(Data records)
*****
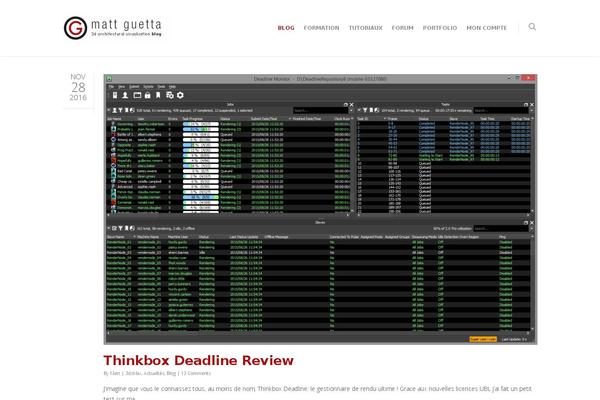Open the site search magnifier icon
Image resolution: width=600 pixels, height=400 pixels.
pos(532,27)
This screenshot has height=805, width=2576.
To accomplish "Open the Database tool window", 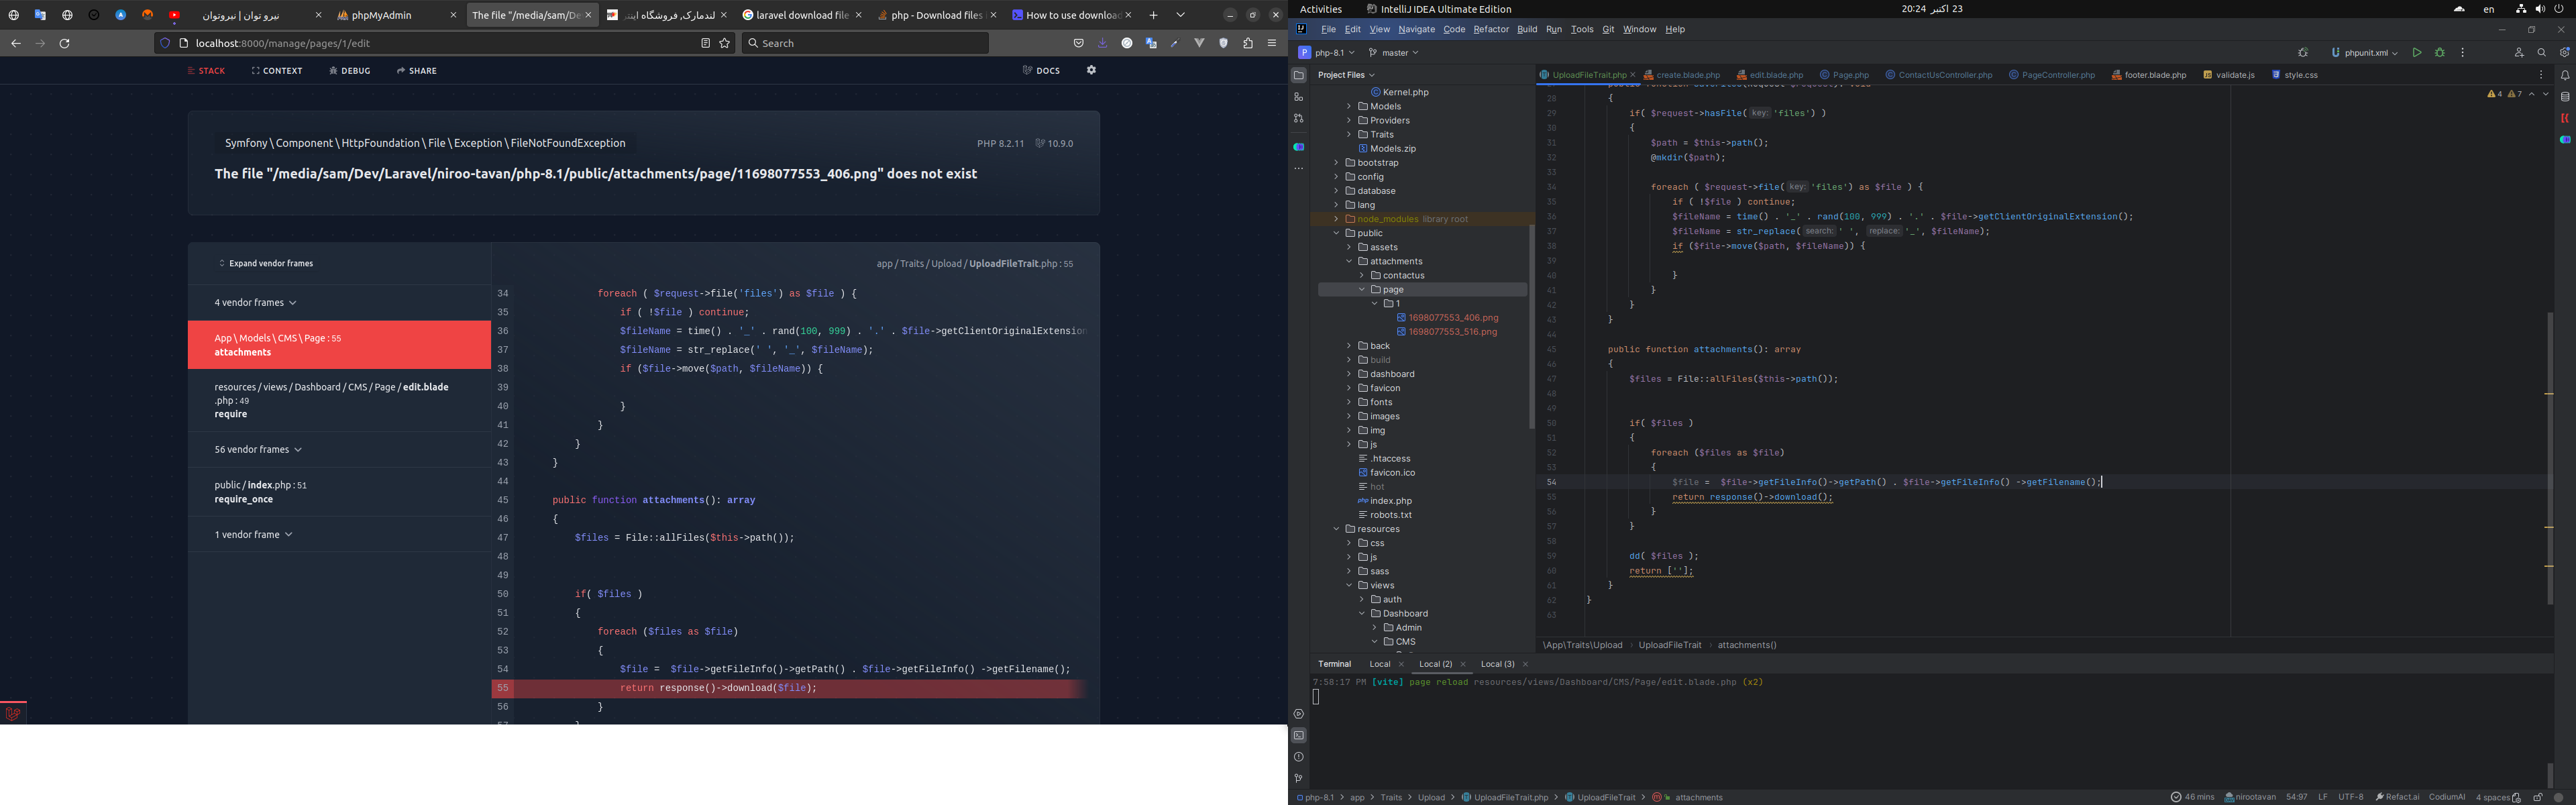I will [x=2565, y=97].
*****
(Problem to work on) Report each line of the items above that contains the string "width", reproducing every such line in full. Matching is case-sensitive.

(Reply)
Image resolution: width=600 pixels, height=400 pixels.
This screenshot has height=805, width=2576.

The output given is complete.